Many practicing hypnotists will assure you that in clinical settings, these measured differences are less than reliable, because the measurements were collected in a narrow setting which did not sufficiently represent the real world.. Once their doubts and fears have been eliminated by an appropriate pre-hypnotic talk, some people respond to hypnosis poorly, most people respond to some extent, and a few others respond extremely well. A number of techniques have been developed to "hypnotize the un-hypnotizable" by convincing the low-responders that they too have been hypnotized. When this is done, they not only respond better on suggestibility tests then those who have not accepted this idea, but they also respond better in therapy (Lynn & Kirsch, 2006).
The “Snark” of the hypnotic trance was merely a “Boojum” of the active imagination. Regardless of whether or not you experience a trance during a hypnotic procedure, you're hypnotized if you think you are!

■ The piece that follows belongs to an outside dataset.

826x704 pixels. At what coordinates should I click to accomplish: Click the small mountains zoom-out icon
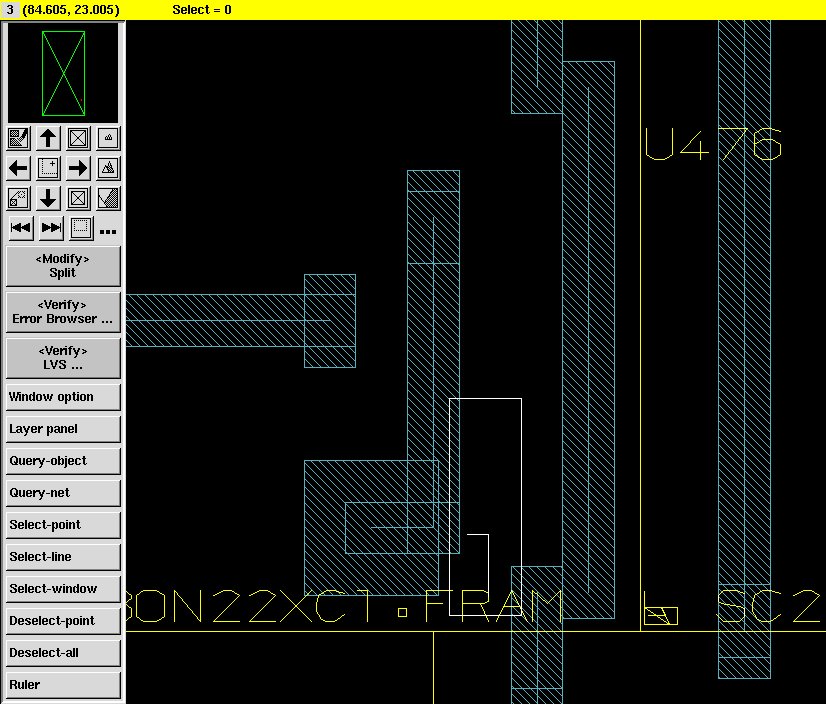(x=109, y=138)
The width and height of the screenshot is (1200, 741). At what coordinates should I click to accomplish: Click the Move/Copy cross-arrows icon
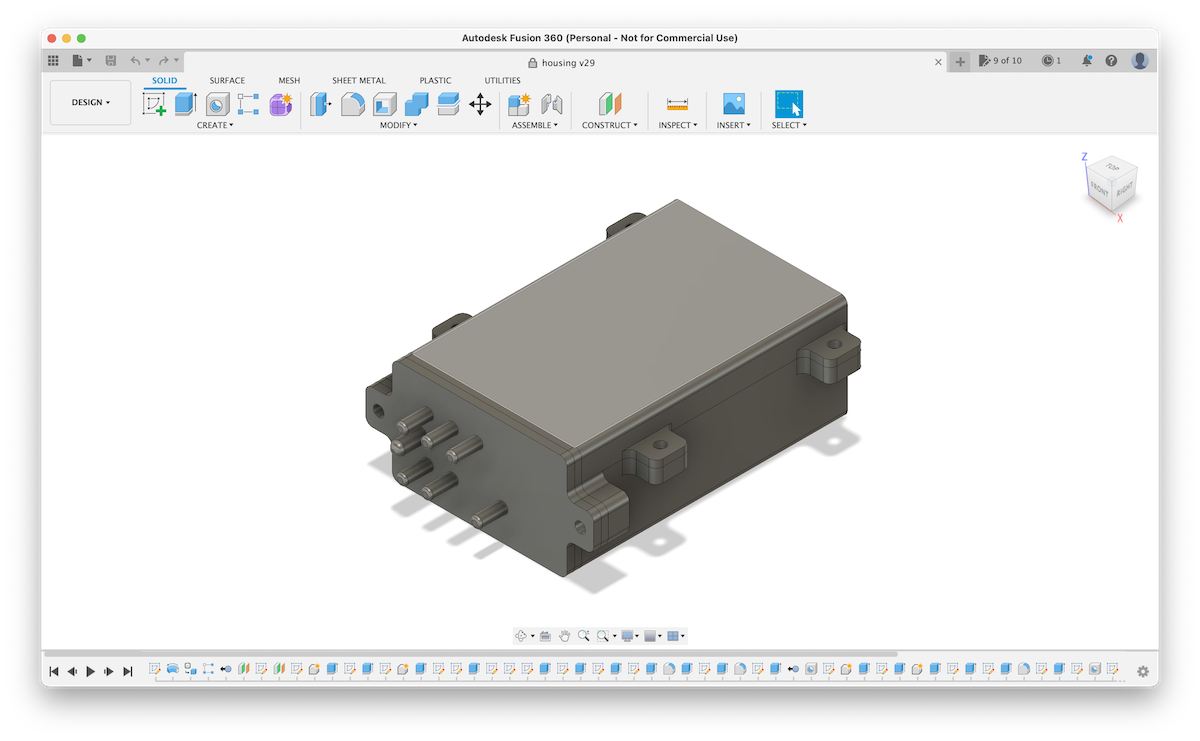pos(480,104)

I do not hesitate to share this idea with my hypnotically gifted clients, because it provides an oft-needed boost to their self-esteem to realize that they are on the cutting edge of evolution, and it also enhances the professional image of hypnosis itself
As I was discussing this idea with one of my more hypnotically-gifted clients the other day, he added, "And the next breakthrough is going to be spiritual." Roy Hunter is currently working on a second book on hypnosis and spirituality, and many others are preparing workshops on blending the two.
With regard to the question of what makes a hypnotic intervention effective, I like to quote Steve Lynn's excellent summary of our Induction chapter in the American Psychological Association's Handbook of Clinical Hypnosis:
. . .how clients respond to suggestions depends less on the nature and success of a particular induction than on the following variables: (a) clients' prehypnotic attitudes, beliefs, intentions, and expectations about hypnosis; (b) their ability to think, fantasize, and absorb themselves in suggestions; (c) their ability to form a trusting relationship with the hypnotist; (d) their ability to interpret suggestions appropriately and view their responses as successful; (e) their ability to discern task demands and cues; (f) their ongoing interaction with the hypnotist; and (g) the appropriateness of the therapeutic methods and suggestions to treating the presenting problem. . . . Accordingly, clinicians should devise inductions and suggestions with these variables in mind and tailor their approach to the unique personal characteristics and agenda of each client they encounter," (Gibbons & Lynn, 2010, p. 289).